Pandas has built-in functions to help perform laods of tasks. We can use 'pd.to_datetime()' to parse dates into different formats. We give the function two things
- our date column, `df['Date']`
- current format of the date values, `format='%Y.%m'`. This (along with Vega) uses the standard D3 date abbreviations. See more [here](https://d3js.org/d3-time-format#locale_format).'%Y' corresponds to 4 digit years, and '%m' to 2 digit months (01 for January, etc)

In [10]:
# Convert to datetime and format as YYYY-MM-DD
pd.to_datetime(df['Date'], format='%Y.%m')

0      1871-01-01
1      1871-02-01
2      1871-03-01
3      1871-04-01
4      1871-05-01
          ...    
1853   2025-06-01
1854   2025-07-01
1855   2025-08-01
1856   2025-09-01
1857   2025-01-01
Name: Date, Length: 1858, dtype: datetime64[ns]

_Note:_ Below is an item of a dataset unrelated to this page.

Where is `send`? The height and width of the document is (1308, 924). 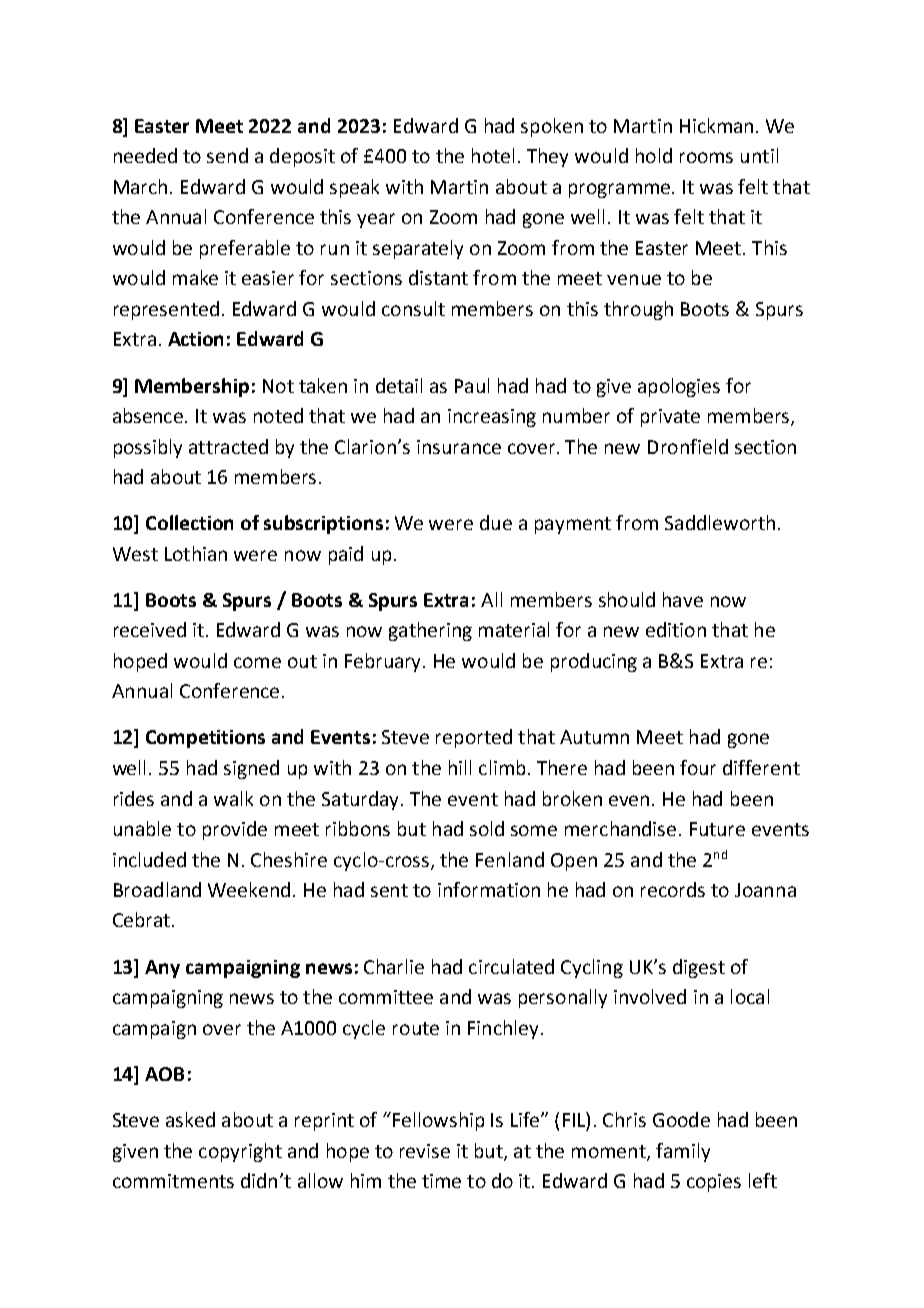
send is located at coordinates (227, 155).
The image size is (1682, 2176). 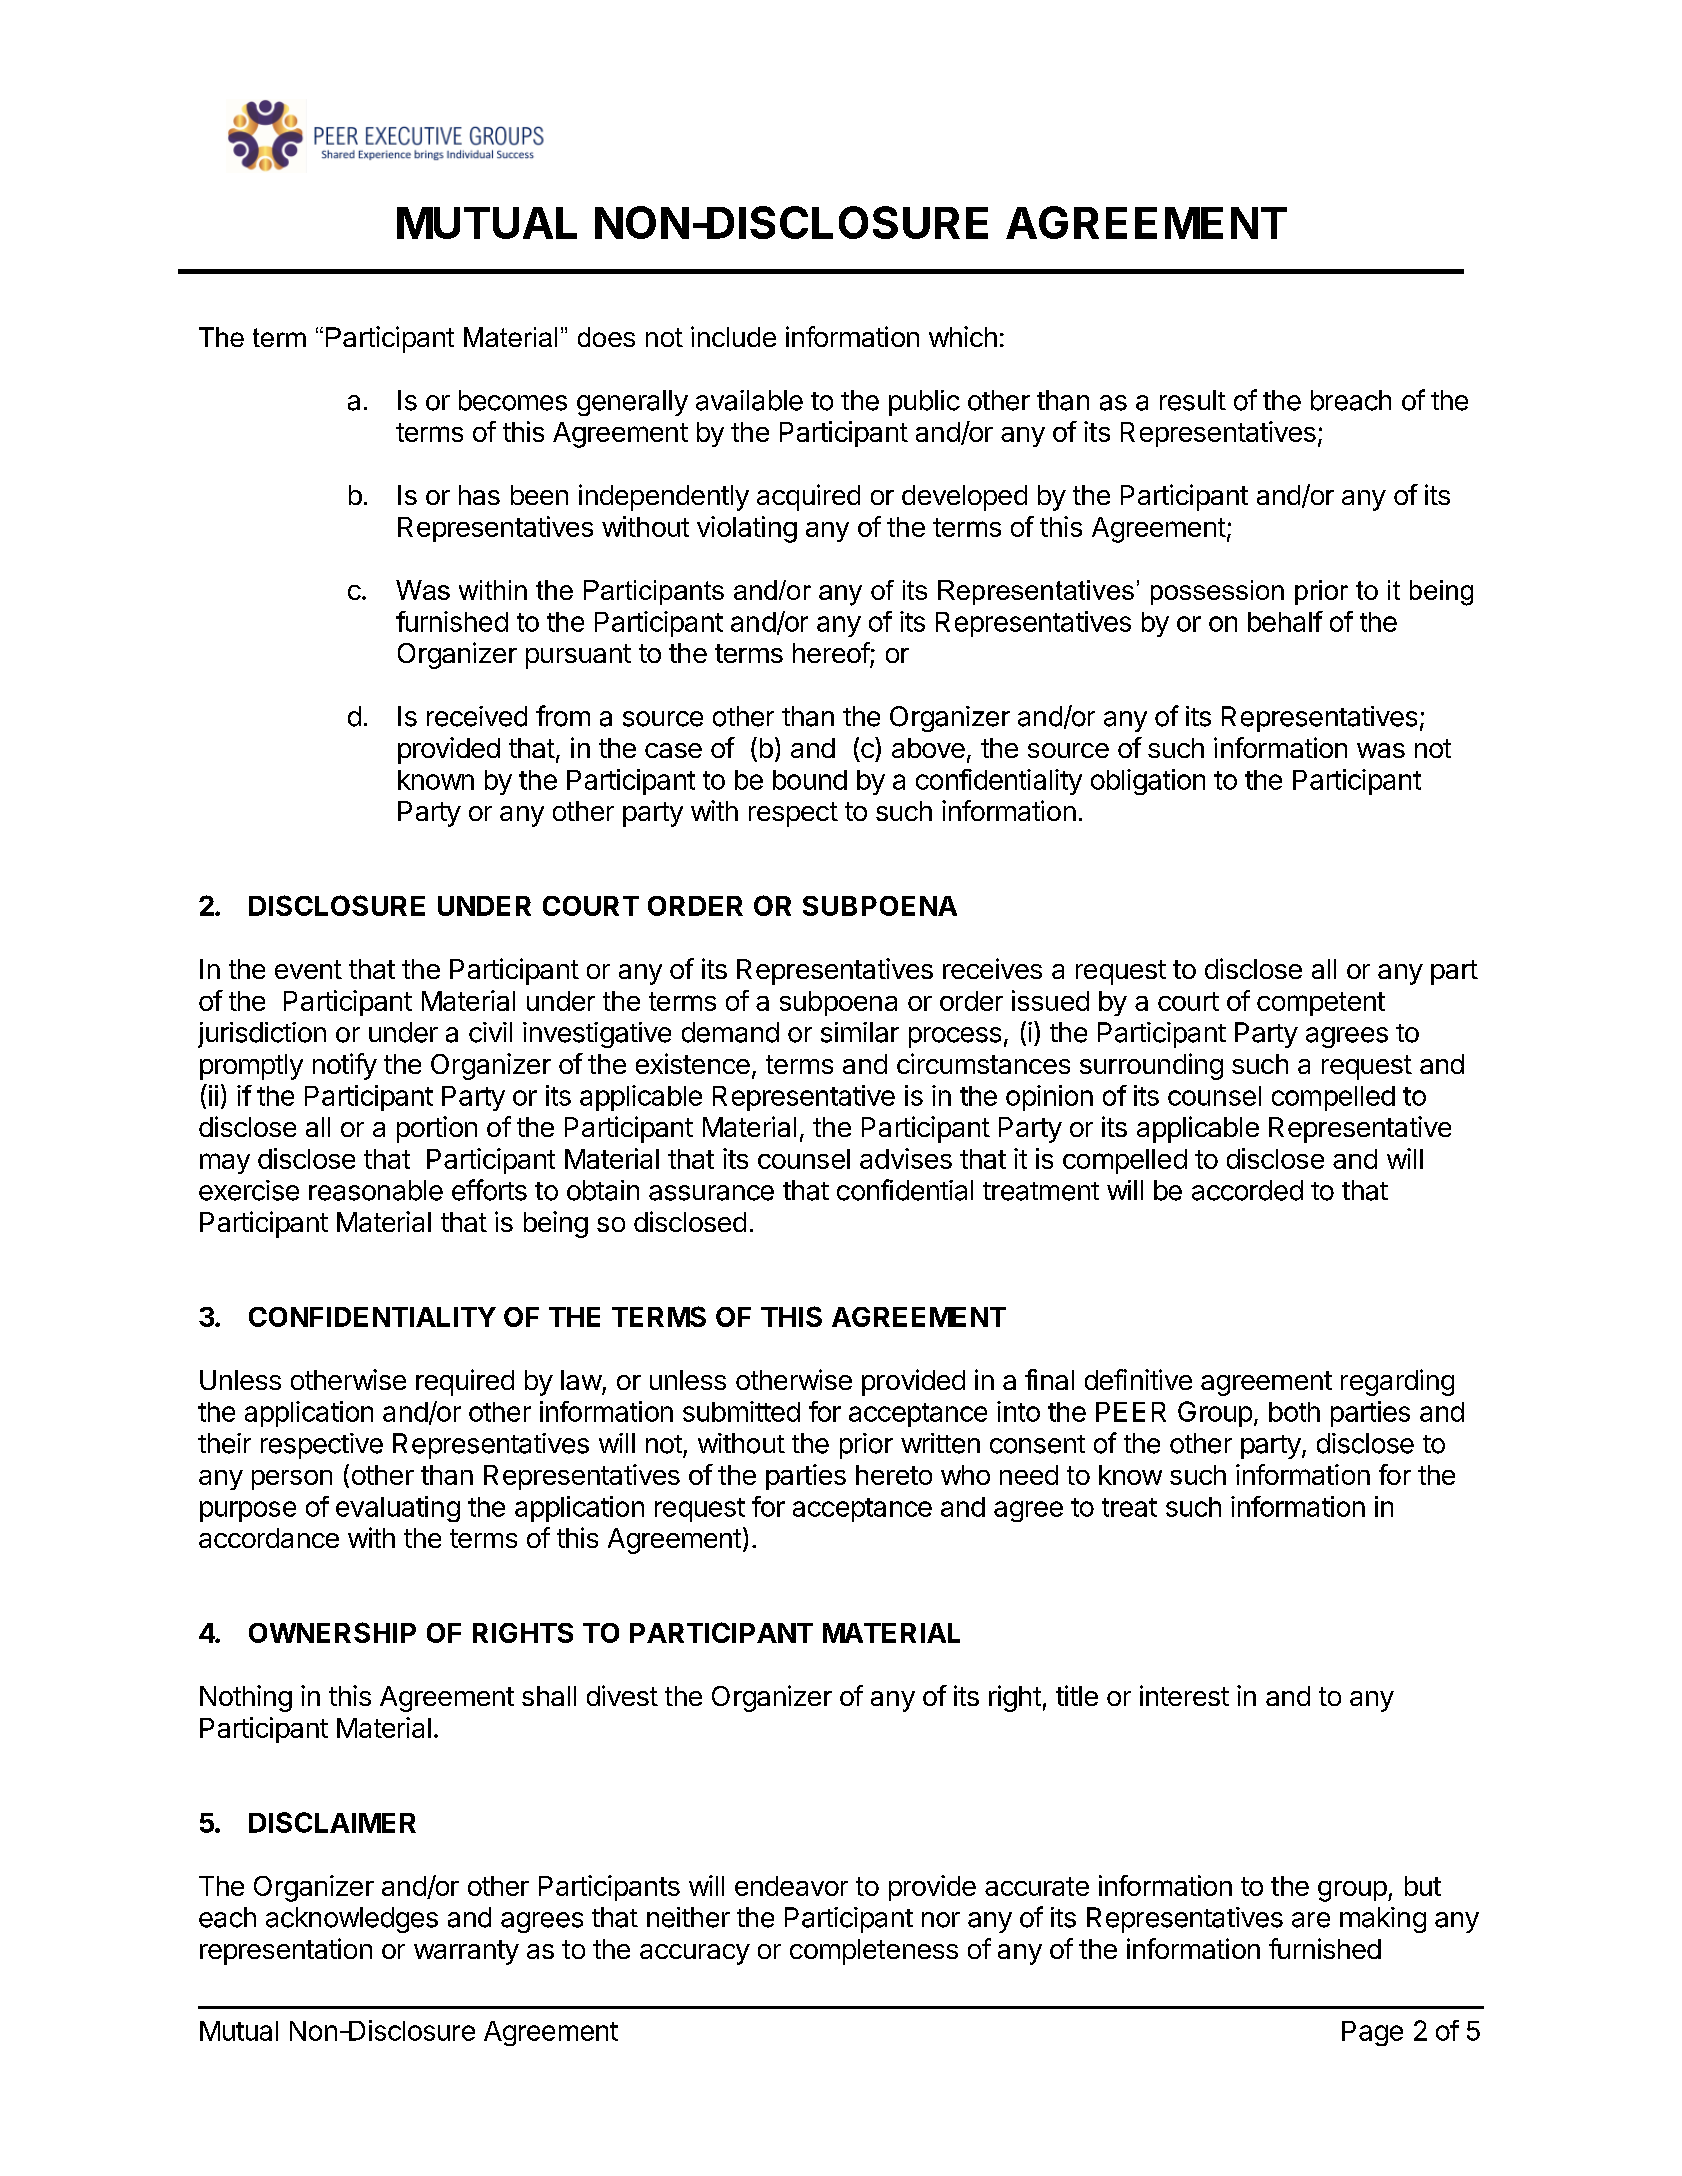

Let's save this as a new column

In [11]:
# Parse Date (YYYY.MM -> YYYY-MM-DD)
df['Date_iso'] = pd.to_datetime(df['Date'], format='%Y.%m')

<br>

Check our finished dataframe

In [12]:
df.head(13)

Unnamed: 0,Date,Date_Fraction,P,D,E,CPI,Rate GS10,Price_real,Dividend_real,Earnings_real,PE_ratio,Date_iso
0,1871.01,1871.041667,4.44,0.26,0.4,12.464061,5.32,115.656018,6.77265,10.419461,11.1,1871-01-01
1,1871.02,1871.125,4.5,0.26,0.4,12.844641,5.323333,113.7458,6.57198,10.110738,11.25,1871-02-01
2,1871.03,1871.208333,4.61,0.26,0.4,13.034972,5.326667,114.824791,6.476019,9.963105,11.525,1871-03-01
3,1871.04,1871.291667,4.74,0.26,0.4,12.559226,5.33,122.535037,6.721331,10.340509,11.85,1871-04-01
4,1871.05,1871.375,4.86,0.26,0.4,12.273812,5.333333,128.558754,6.877629,10.580967,12.15,1871-05-01
5,1871.06,1871.458333,4.82,0.26,0.4,12.083481,5.336667,129.508959,6.98596,10.747631,12.05,1871-06-01
6,1871.07,1871.541667,4.73,0.26,0.4,12.083481,5.34,127.090742,6.98596,10.747631,11.825,1871-07-01
7,1871.08,1871.625,4.79,0.26,0.4,11.893231,5.343333,130.761677,7.097711,10.919555,11.975,1871-08-01
8,1871.09,1871.708333,4.84,0.26,0.4,12.178646,5.346667,129.030144,6.931371,10.663648,12.1,1871-09-01
9,1871.1,1871.791667,4.59,0.26,0.4,12.368896,5.35,120.483226,6.824758,10.499628,11.475,1871-01-01


<br>
<br>

Finally, we can save the data as a CSV.

In [13]:
df.to_csv('data_shiller_cleaned')

The CSV should appear in the files tab of your Colab workspace.

NOTE: When working in Colab, the CSV is only saved to instance running your code. So make sure to download your data else it will be lost once your code instance is shut.